The two free indices on a non-scalar propagator simply label the spin- or polarization-state of the particle. So naively, $D_{\mu\nu}(x,y)$ is about a photon with polarization vector parallel to the $\mu$-direction at $x$ propagating into a photon with polarization vector parallel to the $\nu$-direction at $y$. To get a total probability ignoring polarizations, just sum over all possible polarizations for the start and end points.
However, while this interpretation of the propagator feels intuitive, it's fraught with issues in the case of photons, so you shouldn't think that you can use the naive value of this propagator to directly say anything about how photons behave:
Since the photon only has 2, not 4, degrees of freedom - i.e. in observable reality there are only transverse but not longitudinal or timelike polarizations of light - not all polarizations are physically meaningful, and the allowed transversal polarizations depend on the momentum of the photon. The propagator obeys corresponding Ward-Takahashi identities so that the unphysical polarizations decouple from the observable physics.

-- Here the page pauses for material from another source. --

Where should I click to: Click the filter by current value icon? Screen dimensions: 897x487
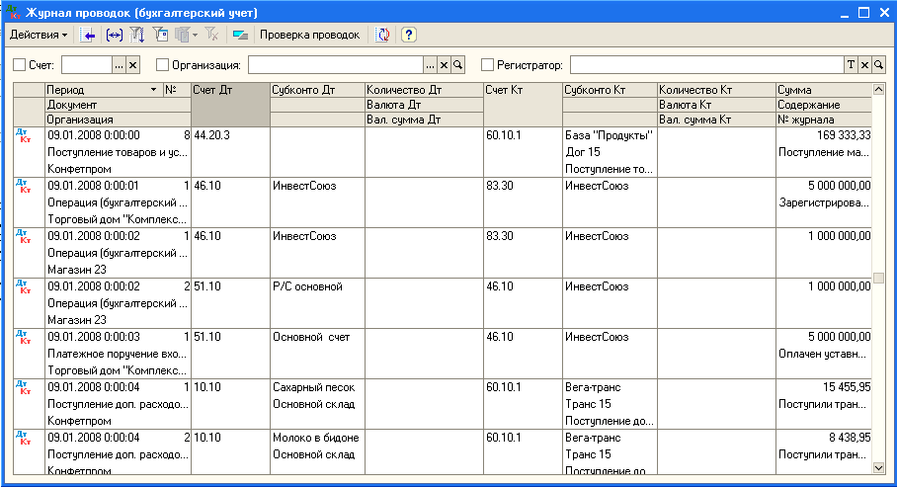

The exact expression for the propagator depends on the gauge-fixing scheme using during quantization of the gauge theory of the massless vector boson, e.g. the choice of $\xi$ for the Feynman gauge-fixing term $-\frac{\xi}{2}(\partial_\mu A^\mu)^2$.
Since the photon is massless and hence inherently relativistic, there is no non-relativistic limit in which proper position operators exist, i.e. photons are not localizable in a non-relativistic limit like massive particles are and do not have wavefunctions describing a probability for the photon to be at a point in the sense we usually use those terms, see e.g. this question and its linked question for more on photon wave functions and their localizability.